(164s) Synthesis and Evaluation of Megamolecule Dendrimers in Cancer Therapy | AIChE

(164s) Synthesis and Evaluation of Megamolecule Dendrimers in Cancer Therapy


Kimmel, B. - Presenter, Northwestern University
Mrksich, M., Northwestern University
Wilson, J. T., Vanderbilt University
Antibody therapies have the potential to improve treatment outcomes for patients with solid tumors by allowing for selective binding of overexpressed receptors, largely sparing healthy cells. However, we lack the ability to readily tailor the structure of these therapeutics, which contributes to factors such as off-target immunogenic responses, inability to penetrate solid tumors, and both high dosage and infusion requirements. Recent work from the Mrksich group demonstrated a rapid synthesis approach to construct modular protein scaffolds (termed megamolecules), confirming the programmability of these therapeutics.

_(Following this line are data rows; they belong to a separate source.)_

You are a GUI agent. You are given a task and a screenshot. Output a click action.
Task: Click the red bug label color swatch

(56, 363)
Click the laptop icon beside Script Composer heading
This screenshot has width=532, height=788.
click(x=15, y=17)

It is believed that tuning the topology of megamolecule nanostructures will enable the generation of a new class of cell-specific biologics. In this talk, I will explore our approach to address current limitations in precise protein engineering and targeted therapy design. Here, we leverage the megamolecule strategy to construct of multi-valent megamolecules with hypervalent affinity for HER2+ tissue. In order to accomplish this, we first evaluate a panel of single domain antibody fragments (nanobodies) that have varied affinity for HER2+ receptors. Programming these affinity domains into multimeric structures – up to the 2nd generation – revealed atomically precise near megadalton protein dendrimers with a controlled number of anti-HER2 domains. We evaluate these structures in vitro for their selective binding affinity to HER2+ tissue and related avid affinity of the dendrimers to structural architecture. Further, in breast cancer tumor mice models, we explored the in vivo effects of our hypervalent megamolecules for improved on-target binding and efficacy through biodistribution studies. The resulting innovation from this study has the potential to enable a shift in our approach to construct high efficacy, programmable nanotherapeutics that results in minimizing off-tumor cytotoxic effects and improves tumor reduction in vivo.